Renan Calheiros discorda da escolha do relator e deixa CPI da Braskem
Senador é o autor do pedido de criação da comissão que vai investigar os danos ambientais causados em Maceió pela empresa petroquímica

Renan Calheiros fala ao microfone na primeira reunião de trabalho da CPI da Braskem (Marcos Oliveira/Agência Senado)
O presidente da Comissão Parlamentar de Inquérito (CPI) da Braskem, senador Omar Aziz (PSD-AM), designou nesta quarta-feira (21) Rogério Carvalho (PT-SE) para ser o relator do colegiado. Renan Calheiros (MDB-AL), autor do pedido de criação da CPI, discordou da decisão e, por isso, anunciou sua saída do grupo.

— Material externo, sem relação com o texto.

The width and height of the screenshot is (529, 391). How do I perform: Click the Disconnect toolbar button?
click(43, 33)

Após o anúncio da designação do relator, Renan fez um discurso em que criticou a Braskem pelos danos causados em Maceió com a exploração do sal-gema, disse que seguirá buscando na Justiça e em outros órgãos, como o Ministério Público, as punições e indenizações pelo ocorrido e defendeu que a designação de Rogério Carvalho é prejudicial aos interesses de Alagoas. Segundo Renan, por ser senador pelo estado, tem mais legitimidade para conduzir a investigação do que Carvalho.
"Com encaminhamentos que ensaiam domesticar a CPI, não emprestarei meu nome para simulacros investigatórios. Jogos de cartas marcadas sempre acabam com a ruína de castelos de cartas. Já vi esse filme várias vezes. Mãos ocultas, mas visíveis me vetaram na relatoria, que não era uma capitania, mas o resultado de uma costura política", afirmou Renan.

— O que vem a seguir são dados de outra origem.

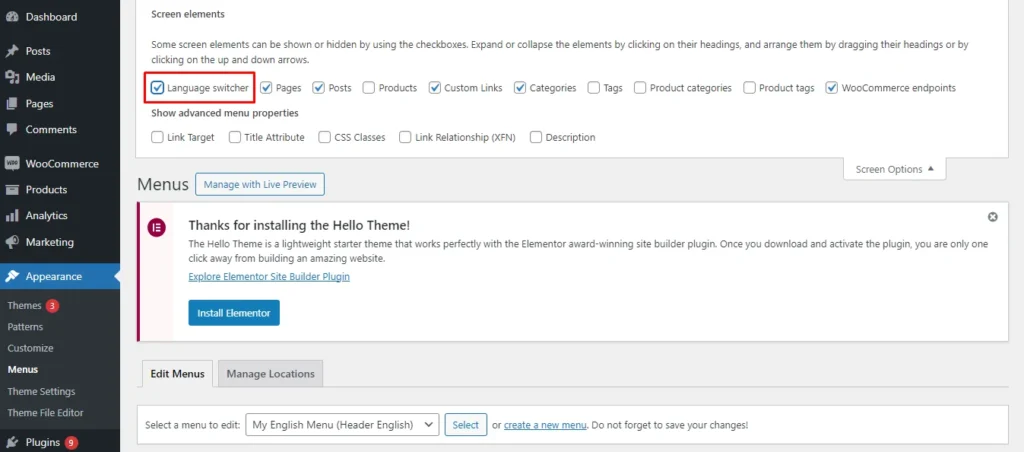This screenshot has height=452, width=1024.
Task: Tick the Link Target checkbox
Action: click(158, 138)
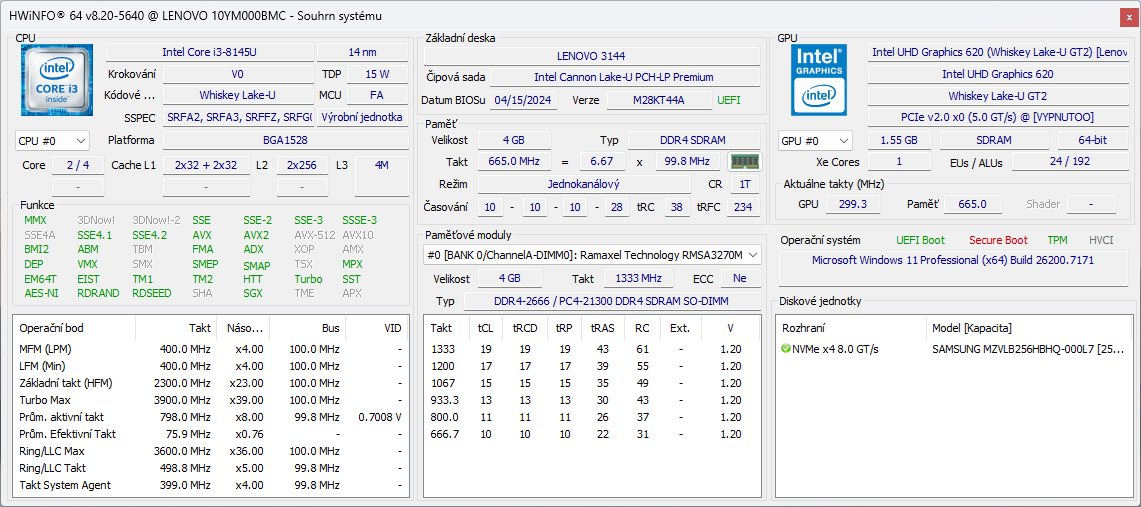Close the HWiNFO summary window
The width and height of the screenshot is (1141, 507).
coord(1127,16)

Omar Aziz disse que o parlamentar do MDB foi muito duro em suas palavras no discurso e que ninguém vai domesticar ele (presidente). De acordocom Aziz, a comissão vai apurar todos os fatos envolvendo o desastre em Maceió, "sem nenhuma amarra".

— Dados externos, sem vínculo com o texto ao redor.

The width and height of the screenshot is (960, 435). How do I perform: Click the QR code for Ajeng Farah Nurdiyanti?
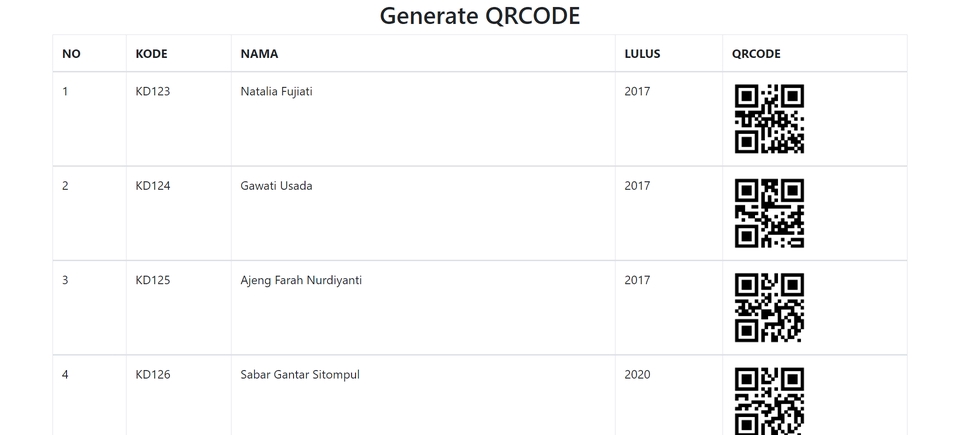coord(769,308)
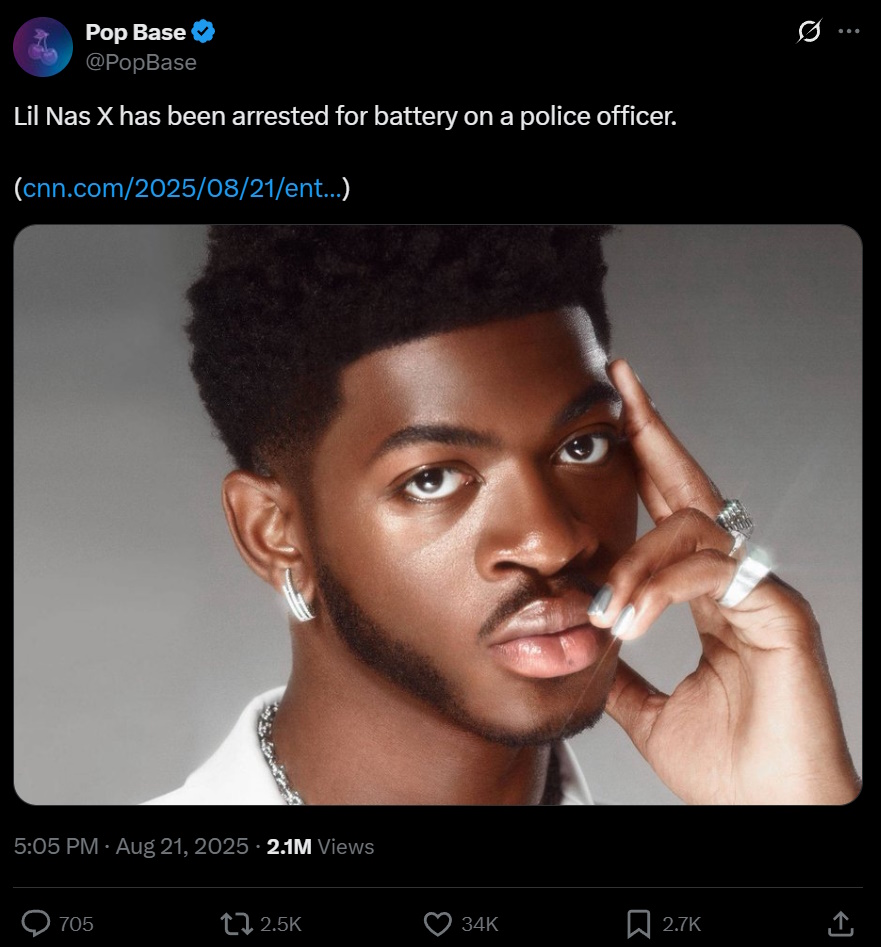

Otto Alencar (PSD-BA), outro dos membros da comissão, comentou a fala de Renan de que mãos ocultas lhe vetaram e disse que não foram as suas. "Elas continuam limpas, limpas em todo sentido, numa carreira de 36 anos, e elas nunca foram, em nenhum momento, maculadas por nada na minha vida".
Alencar referendou a decisão de Omar de escolher um senador de outro estado que não Alagoas para ser o relator. Segundo ele, Rogério Carvalho fará um bom trabalho.
Alencar pediu que o relator apresente o plano de trabalho da CPI na próxima reunião, na terça-feira (27).
O vice-presidente da comissão, Jorge Kajuru (PSB-GO), ofereceu o próprio posto para que Renan continue na comissão. Ele implorou para que o colega aceite. "O senhor como vice-presidente fará um trabalho como se fosse o relator", pontuou. Kajuru ressaltou ser costume da Casa que o autor do pedido de criação de uma CPI faça parte dala, ou como presidente, ou como vice, ou como relator. Segundo ele, ainda, seria importante para o colegiado ter Renan como vice.
Em entrevista a jornalistas após o fim da reunião de hoje, porém, o senador por Alagoas disse que não vai reconsiderar sua decisão de sair, porque há uma tentativa de "domesticar" a comissão. Questionado se vai frequentá-la mesmo sem ser membro, pontuou: "Eu saí da CPI".
CPI da Braskem
A reunião de hoje da comissão estava marcada inicialmente para 10h. Ela foi adiada para as 16h após os integrantes não chegarem a um consenso sobre quem seria o relator.
Alguns dos integrantes do colegiado sugeriram que o nome indicado não fosse de Alagoas. Para eles, isso daria mais isenção aos trabalhos da comissão.
O senador Renan Calheiros se manifestou contrariamente à sugestão. Ele ressaltou que a condição limitaria seu mandato.
A comissão foi criada para investigar os danos ambientais causados em Maceió pela Braskem. Por causa da exploração do sal-gema pela empresa petroquímica, bairros da capital alagoana sofreram afundamento de solo.
A instalação da CPI ocorreu em dezembro do ano passado, três dias depois de a mina 18 da Braskem sofrer um rompimento, que pôde ser percebido num trecho da Lagoa Mundaú, no bairro do Mutange.